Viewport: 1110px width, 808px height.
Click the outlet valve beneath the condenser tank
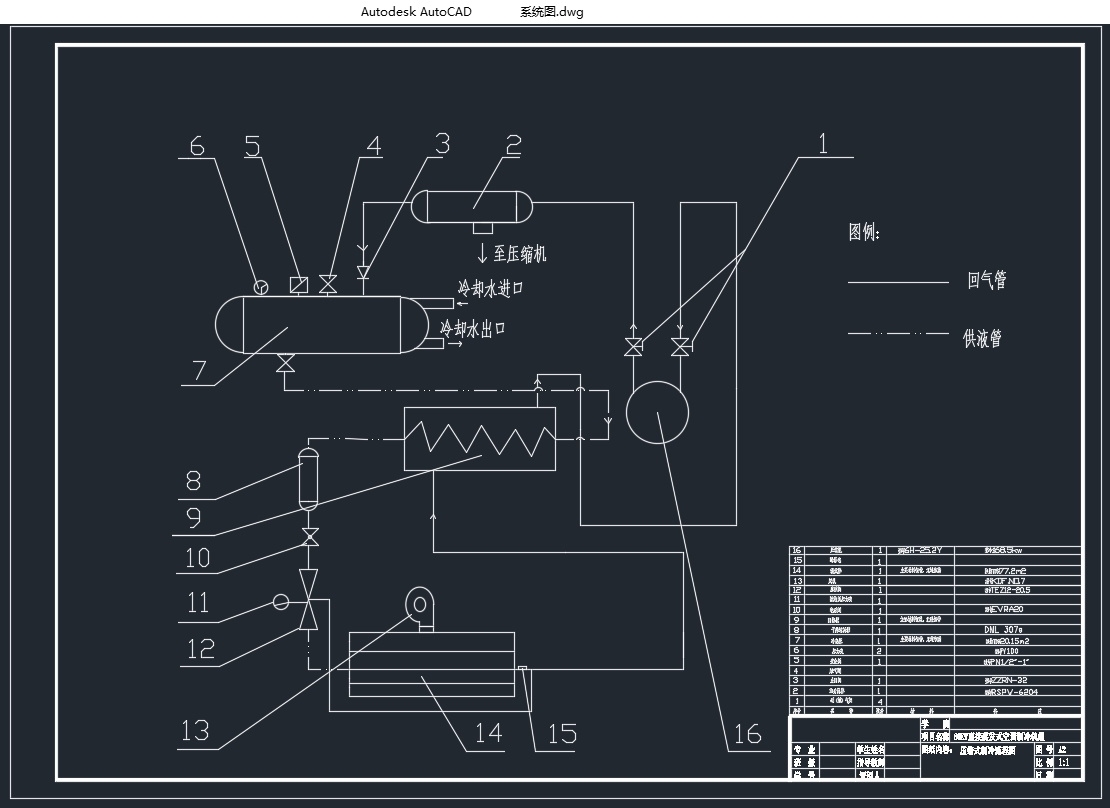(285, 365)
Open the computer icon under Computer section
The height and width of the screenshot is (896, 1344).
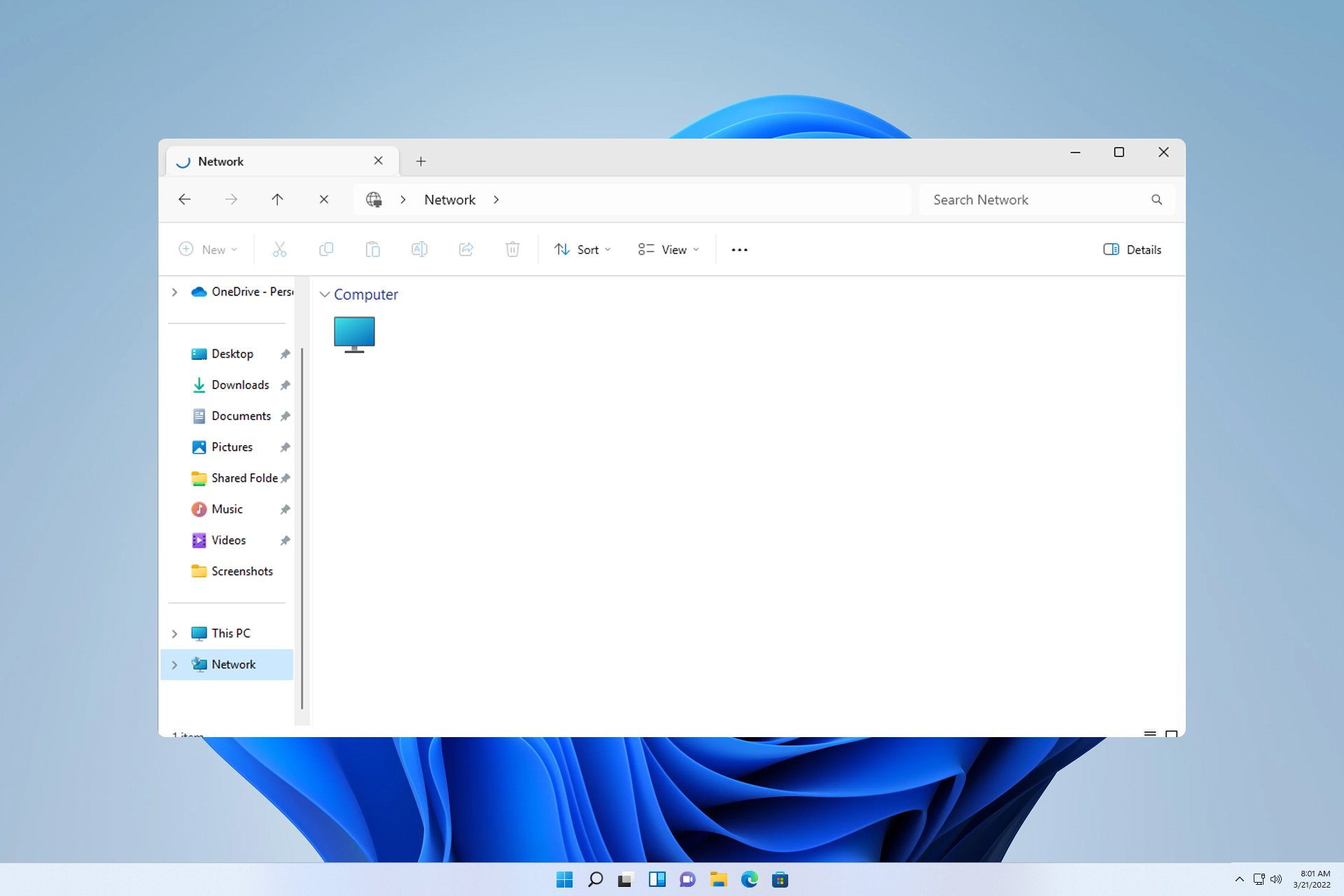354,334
==================================================
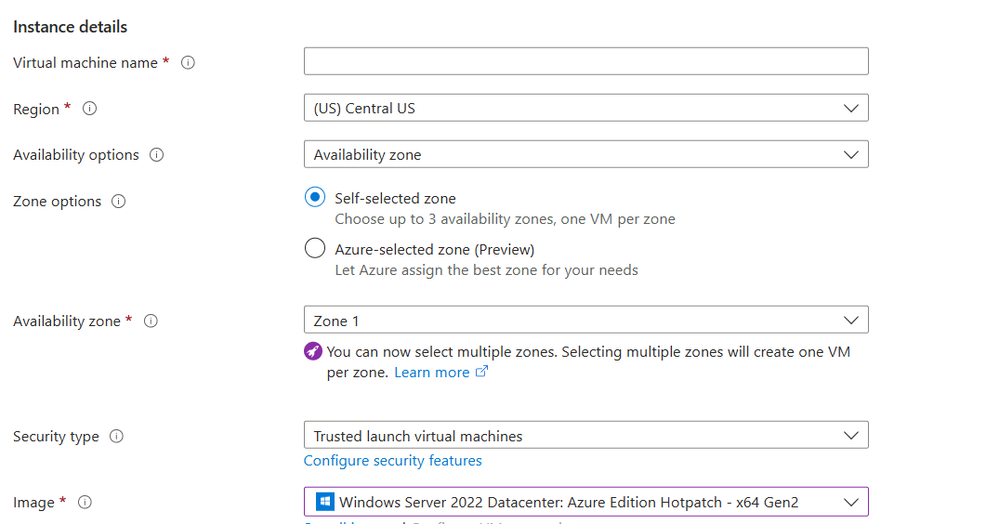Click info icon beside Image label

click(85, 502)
==================================================
Count the lines in the data above that contain the string "height", and give only the number.

### FINISHED EXERCISE
2